2016 Leicester City=1980s GGT

Riyad-Mahrez-Jamie-Vardy-Leicester-City-1 13082727_10154335442018296_1770893414643655492_n

At the time of writing, Leicester City haven’t quite won the 2015-16 Premier League title, but they will.

For those of you who don’t follow football, I feel I’m going to need a few facts to explain how seismic and unlikely an occurrence this is. Actually, I only need one: at the start of the season the bookmakers believed it was more likely that Dean Gaffney would win an Oscar.

At 5000-1, the chances of Simon Cowell becoming PM were ten times more likely.

Some have called it the biggest upset in recorded sports history.

As I’ve mentioned before, I love an unlikely success story, and despite the racism, diving and cynical fouls that have accompanied this win, I am fully behind it. It’s a modern day fairytale, where a cheaply-assembled collection of also-rans bested the billionaire-funded behemoths of Manchester City, Manchester United and Chelsea (and everyone else). It gives us all hope.

But it also makes me think: what conditions would you have to replicate in order to repeat the achievement elsewhere? Well, in the world of advertising I couldn’t help thinking of Dave Trott’s creative department of the 1980s. They laid waste to all comers by producing the world’s most popular and award-winning work, but they were a collection of relatively untried youngsters.

It’s well known that Dave wanted his department to operate his way; putting together a team of superstars from other agencies would make this much harder, as they’d be more inclined to question him and try to do things their way (plus they’d cost much more). So Dave found a bunch of talented, hungry juniors and shaped them into a team of world beaters.

The real question is: why does this method work? I have a theory: these days most Premier League footballers earn millions. They drive supercars, date (page 3) models and have colossal entourages hanging on their every word. This makes a manager’s life difficult. How do you dictate terms to a young, stupid millionaire whose friends spend all day blowing smoke up his arse? I think that’s where Wenger and Mourinho now struggle: unless you show yourself to be a faultless legend (at the moment that’s really just Guardiola and Ancelotti, perhaps with Simeone thrown in) there will be doubts, and those doubts will shave 10-15% off a manager’s ability to exert his will. But for a team to play brilliantly together the manager has to assert his will. He must be obeyed, otherwise the plan goes awry and the points are lost. But if you put together a team of players/creatives who are lower down the totem pole they will be less likely to question the manager or CD’s authority, and that can give you the extra 10-15% you need to beat the less committed teams.

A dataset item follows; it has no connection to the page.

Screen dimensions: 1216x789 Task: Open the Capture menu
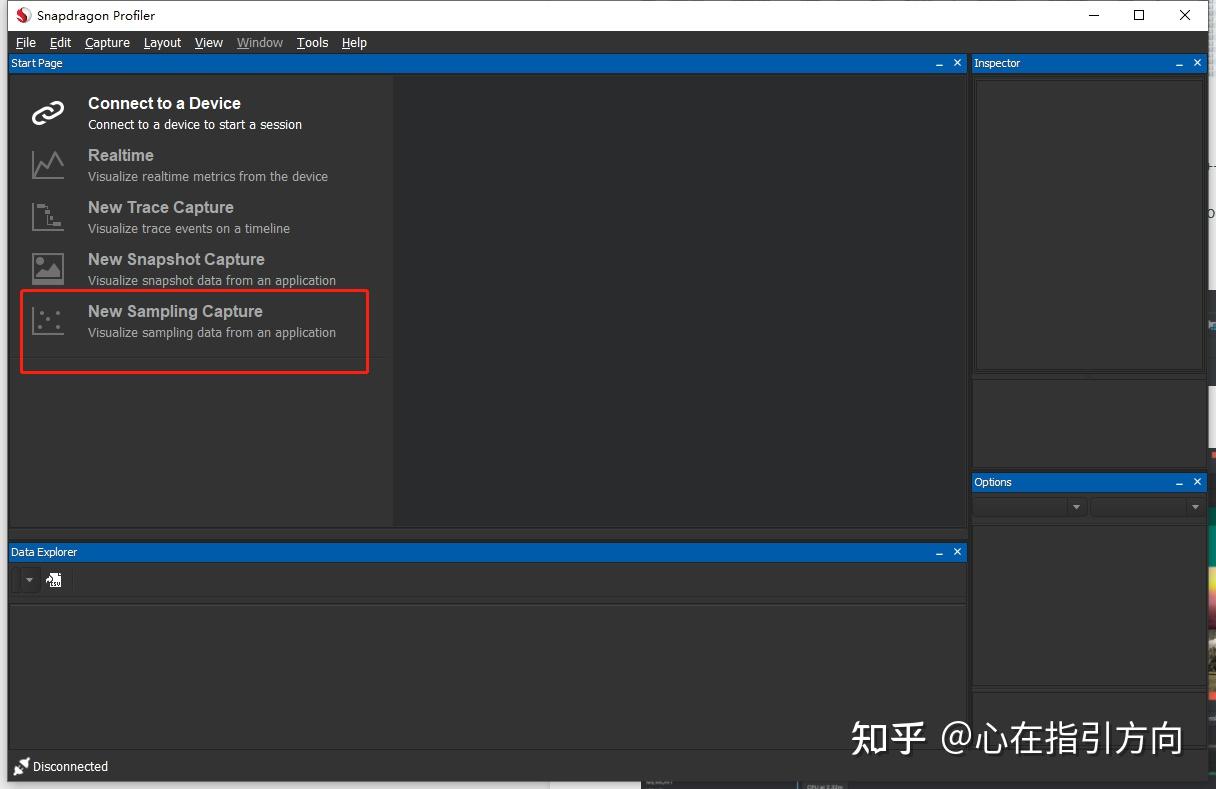click(x=106, y=42)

Sure, it takes a very good manager, and possibly an alchemical combination of hunger and talent, but you can either make the whole greater than the sum of its parts or, it seems, less.

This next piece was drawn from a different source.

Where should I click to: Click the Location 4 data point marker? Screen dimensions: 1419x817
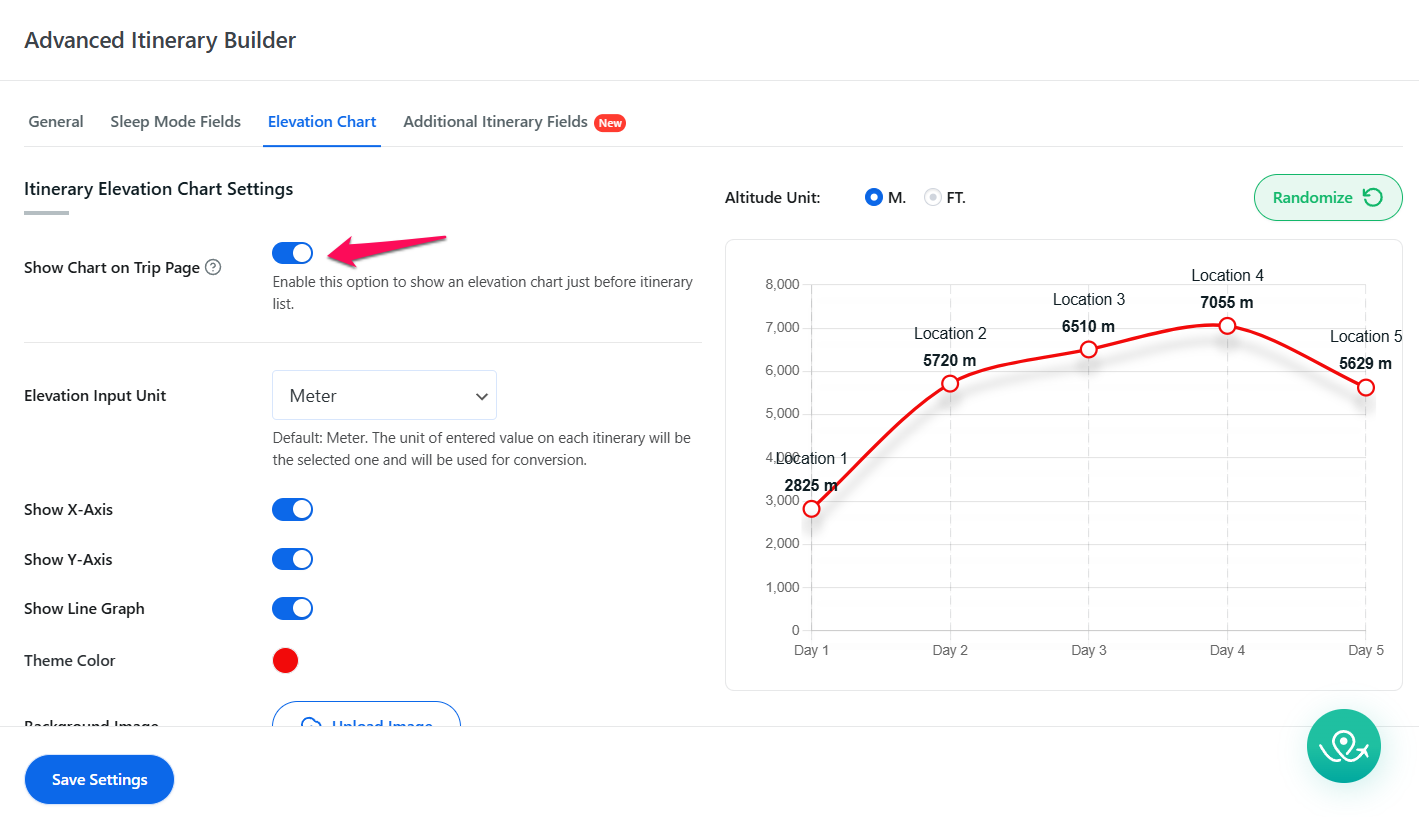1227,326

I also concede that various circumstances also contribute to this situation: lower expectations; an underdog spirit; no giant overlord (holding company/interfering owner) to corrupt the momentum; the power of the novel (teams unprepared for the strength of Leicester; rival agencies similarly unprepared in pitches, or awards juries moved by the upward trajectory of the latest star agency)… But these are circumstances often made by the team/agency, which means they’re also malleable.

So there you go: be a great manager/CD and fill your department with the talented, hungry and cheap.

The rest will be history.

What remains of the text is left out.